Ok, I’ll stop repeating it, but it’s true.  I've been thinking about this since I read about a recent scientific study that was attempting to quantify how being a classical musician changed the brain and it’s functioning.  This article about it gives inks to the abstract and to the summary

I was particularly excited by one phrase in the abstract, that said “these findings are interpreted in light of a Unified Theory of Performance, which posits that effectiveness in any area is influenced by one’s level of mind-brain development... with higher mind-brain development supporting greater effectiveness in any domain.”   
A little research later, I figured out that there are many wildly different competing “universal theories” of brain functioning and consciousness.  And as much as everybody loves to hear about studies that show a measurable intrinsic value to music, there doesn’t appear to be all that much to sink your teeth into here.  And besides, I tend to get a bit itchy when somebody starts talking about “higher-brain" development, particularly when they are studying classical music, or are from the Maharishi Institute (as is one of the authors of this study).

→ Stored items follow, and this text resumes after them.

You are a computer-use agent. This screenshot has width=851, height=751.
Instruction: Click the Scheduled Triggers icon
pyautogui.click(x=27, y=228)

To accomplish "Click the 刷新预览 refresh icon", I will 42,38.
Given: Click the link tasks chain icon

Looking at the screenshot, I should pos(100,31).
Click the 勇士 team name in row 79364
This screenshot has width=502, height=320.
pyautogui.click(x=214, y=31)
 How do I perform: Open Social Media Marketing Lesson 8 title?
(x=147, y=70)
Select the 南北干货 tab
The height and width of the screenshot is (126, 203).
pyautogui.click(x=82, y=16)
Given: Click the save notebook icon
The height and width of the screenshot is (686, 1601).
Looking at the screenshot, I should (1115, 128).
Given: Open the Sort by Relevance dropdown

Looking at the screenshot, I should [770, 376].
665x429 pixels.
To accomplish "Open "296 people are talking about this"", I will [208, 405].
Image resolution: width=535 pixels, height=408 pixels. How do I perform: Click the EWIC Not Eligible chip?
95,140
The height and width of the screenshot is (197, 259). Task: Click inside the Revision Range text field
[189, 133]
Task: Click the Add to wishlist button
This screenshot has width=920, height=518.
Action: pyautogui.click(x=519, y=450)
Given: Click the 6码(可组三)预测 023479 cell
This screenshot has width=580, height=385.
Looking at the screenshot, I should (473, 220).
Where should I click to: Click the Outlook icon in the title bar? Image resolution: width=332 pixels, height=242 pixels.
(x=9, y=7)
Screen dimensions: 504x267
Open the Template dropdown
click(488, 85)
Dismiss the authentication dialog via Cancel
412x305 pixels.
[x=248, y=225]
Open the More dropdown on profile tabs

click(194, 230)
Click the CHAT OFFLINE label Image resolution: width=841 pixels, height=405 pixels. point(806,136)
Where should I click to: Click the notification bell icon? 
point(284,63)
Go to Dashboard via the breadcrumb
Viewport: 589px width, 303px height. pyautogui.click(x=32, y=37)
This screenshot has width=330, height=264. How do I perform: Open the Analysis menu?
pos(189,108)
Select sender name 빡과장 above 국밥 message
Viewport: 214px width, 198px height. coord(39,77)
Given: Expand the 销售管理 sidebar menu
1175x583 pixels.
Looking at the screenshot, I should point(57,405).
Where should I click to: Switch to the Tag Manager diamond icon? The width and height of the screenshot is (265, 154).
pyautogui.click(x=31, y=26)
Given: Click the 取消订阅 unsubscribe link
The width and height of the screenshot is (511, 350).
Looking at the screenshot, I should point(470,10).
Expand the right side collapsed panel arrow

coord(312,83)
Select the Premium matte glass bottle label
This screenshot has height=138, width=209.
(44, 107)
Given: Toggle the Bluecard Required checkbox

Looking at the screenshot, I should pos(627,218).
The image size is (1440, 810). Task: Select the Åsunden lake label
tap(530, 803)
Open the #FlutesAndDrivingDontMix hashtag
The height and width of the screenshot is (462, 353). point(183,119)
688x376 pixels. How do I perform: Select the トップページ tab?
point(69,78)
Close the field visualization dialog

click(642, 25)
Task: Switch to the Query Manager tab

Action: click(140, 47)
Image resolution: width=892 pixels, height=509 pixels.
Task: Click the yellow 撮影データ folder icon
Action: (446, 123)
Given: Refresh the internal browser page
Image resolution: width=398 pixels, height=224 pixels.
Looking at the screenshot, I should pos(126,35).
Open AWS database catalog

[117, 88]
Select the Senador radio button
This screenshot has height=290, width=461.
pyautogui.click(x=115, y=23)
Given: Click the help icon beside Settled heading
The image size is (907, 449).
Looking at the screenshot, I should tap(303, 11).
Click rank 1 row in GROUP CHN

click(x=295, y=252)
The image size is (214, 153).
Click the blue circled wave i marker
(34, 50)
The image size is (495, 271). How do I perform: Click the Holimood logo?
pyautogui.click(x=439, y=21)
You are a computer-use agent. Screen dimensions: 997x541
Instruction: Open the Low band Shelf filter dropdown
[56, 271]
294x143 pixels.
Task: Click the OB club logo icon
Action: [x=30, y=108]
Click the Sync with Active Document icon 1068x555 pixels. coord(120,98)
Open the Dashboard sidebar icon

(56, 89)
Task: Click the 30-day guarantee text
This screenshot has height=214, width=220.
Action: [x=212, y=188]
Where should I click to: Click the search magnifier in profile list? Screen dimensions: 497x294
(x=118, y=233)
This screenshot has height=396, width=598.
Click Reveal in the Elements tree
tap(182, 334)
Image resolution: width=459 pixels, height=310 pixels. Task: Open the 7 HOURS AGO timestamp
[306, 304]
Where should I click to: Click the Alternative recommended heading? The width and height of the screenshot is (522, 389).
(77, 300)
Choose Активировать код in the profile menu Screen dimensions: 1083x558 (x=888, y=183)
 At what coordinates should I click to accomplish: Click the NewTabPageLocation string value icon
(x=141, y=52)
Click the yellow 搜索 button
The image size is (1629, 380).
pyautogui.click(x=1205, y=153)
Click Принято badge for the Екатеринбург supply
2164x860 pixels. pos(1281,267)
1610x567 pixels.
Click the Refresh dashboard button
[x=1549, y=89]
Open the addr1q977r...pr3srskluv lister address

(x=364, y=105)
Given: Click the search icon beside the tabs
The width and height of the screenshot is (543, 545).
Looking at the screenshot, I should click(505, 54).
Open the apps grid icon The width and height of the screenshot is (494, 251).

But the idea of a Unified Theory of Performance stuck with me.   It just seemed to resonate somehow, and I realized that I have always operated from a Universal Theory of Improvisation: Improvisation is improvisation is improvisation...
That’s why I get annoyed at the divisions between people who play different styles of improvised music;  at the pretension that there’s all that much difference between playing a blues, or jamming on a killer groove, or playing Stella, or playing free.  Yes, I know, the boundaries that we are improvising within are different - that’s obvious.  But the process of improvisation is the same, and the sooner we all recognize this the sooner we can start really exploring and understanding improvisation itself, apart from whatever genre of music we play.  
The Universal Theory of Improvisation says: Improvisation is improvisation is improvisation, and whatever you learn about it supports greater effectiveness in any improvisation that you undertake. 
I've always felt this is true, and my experience teaching improvisation ensembles bears it out. Students in my improv classes often say that learning to improvise music together affects not just the quality of their music making, it’s a transformative experience that enhances all the improvisations in their life.  

Let's share that experience with as many people as possible!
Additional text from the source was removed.